(Stored items)
>>>

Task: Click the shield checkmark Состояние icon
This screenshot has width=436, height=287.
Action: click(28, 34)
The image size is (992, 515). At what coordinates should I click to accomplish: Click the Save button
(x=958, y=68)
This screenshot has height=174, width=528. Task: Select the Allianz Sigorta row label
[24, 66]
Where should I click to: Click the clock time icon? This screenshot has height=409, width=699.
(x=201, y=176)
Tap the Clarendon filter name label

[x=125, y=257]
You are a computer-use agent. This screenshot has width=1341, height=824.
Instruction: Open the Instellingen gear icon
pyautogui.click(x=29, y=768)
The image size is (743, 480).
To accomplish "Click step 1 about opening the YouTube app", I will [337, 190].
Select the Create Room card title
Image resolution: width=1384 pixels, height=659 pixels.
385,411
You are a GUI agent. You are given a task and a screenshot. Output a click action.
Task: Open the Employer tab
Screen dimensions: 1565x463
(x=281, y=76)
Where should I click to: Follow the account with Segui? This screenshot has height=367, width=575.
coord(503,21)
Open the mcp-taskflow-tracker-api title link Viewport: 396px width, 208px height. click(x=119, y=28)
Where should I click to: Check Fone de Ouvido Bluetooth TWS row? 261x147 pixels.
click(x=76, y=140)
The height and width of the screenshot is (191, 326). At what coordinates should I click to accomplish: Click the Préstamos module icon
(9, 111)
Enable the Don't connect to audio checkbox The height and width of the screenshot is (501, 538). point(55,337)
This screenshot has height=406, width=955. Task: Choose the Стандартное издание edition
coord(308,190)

<<<

### Work order
Return the records exactly, character for character.

### Solution to the exercise
Task: Click the shield checkmark Состояние icon
This screenshot has width=436, height=287.
Action: click(28, 34)
The image size is (992, 515). At what coordinates should I click to accomplish: Click the Save button
(x=958, y=68)
This screenshot has height=174, width=528. Task: Select the Allianz Sigorta row label
[24, 66]
Where should I click to: Click the clock time icon? This screenshot has height=409, width=699.
(x=201, y=176)
Tap the Clarendon filter name label

[x=125, y=257]
You are a computer-use agent. This screenshot has width=1341, height=824.
Instruction: Open the Instellingen gear icon
pyautogui.click(x=29, y=768)
The image size is (743, 480).
To accomplish "Click step 1 about opening the YouTube app", I will [337, 190].
Select the Create Room card title
Image resolution: width=1384 pixels, height=659 pixels.
385,411
You are a GUI agent. You are given a task and a screenshot. Output a click action.
Task: Open the Employer tab
Screen dimensions: 1565x463
(x=281, y=76)
Where should I click to: Follow the account with Segui? This screenshot has height=367, width=575.
coord(503,21)
Open the mcp-taskflow-tracker-api title link Viewport: 396px width, 208px height. click(x=119, y=28)
Where should I click to: Check Fone de Ouvido Bluetooth TWS row? 261x147 pixels.
click(x=76, y=140)
The height and width of the screenshot is (191, 326). At what coordinates should I click to accomplish: Click the Préstamos module icon
(9, 111)
Enable the Don't connect to audio checkbox The height and width of the screenshot is (501, 538). point(55,337)
This screenshot has height=406, width=955. Task: Choose the Стандартное издание edition
coord(308,190)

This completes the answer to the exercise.